Меня не оставили в покое.
Меня бы не оставили в покое, даже если на Парнасе, залечивая рану, я бы послушался ее и залег на дно.
Со дна подняли бы; вместе с илом и донной мутью.
* * *…он выхватил моего сына из колыбели. Я сидел у окна талама[2], раскачиваясь и ту по мыча свадебный гимн, а Паламед-эвбеец шагнул с порога прямо к колыбели, и вот: на сгибе левой руки он держит пускающего пузыри Телемаха, а в правой у него — меч. Ребенок засмеялся, потянулся к блестящей игрушке. Паламед засмеялся тоже:
— Выбирай, друг мой. Хочешь остаться? — отлично. Останешься сыноубийцей. Как твой любимый Геракл. Я спущусь вниз один и скажу всем, стеная: «Одиссей-безумец не едет на войну. Он слишком занят похоронами сына, которого зарезал до моего прихода». Мне поверят; ты сам слишком постарался, чтобы мне поверили.
Я допел свадебный гимн до конца.
— Оставь ребенка в покое, — сказал я после, вставая со скамьи. — Пойдем.

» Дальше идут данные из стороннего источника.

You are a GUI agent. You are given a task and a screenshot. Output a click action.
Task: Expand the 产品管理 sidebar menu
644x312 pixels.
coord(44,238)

Я еду на войну.
Тогда я еще не знал, что умница-Паламед приехал не один. Оба Атрида[3] ждали во дворе, с ног до головы увешанные оружием и золотыми побрякушками; и еще Нестор — этот, как всегда на людях, кряхтел и кашлял, притворяясь согбенным старцем; и еще какие-то гости, которых я не знал.
Они беседовали с моей женой и не сразу заметили нас.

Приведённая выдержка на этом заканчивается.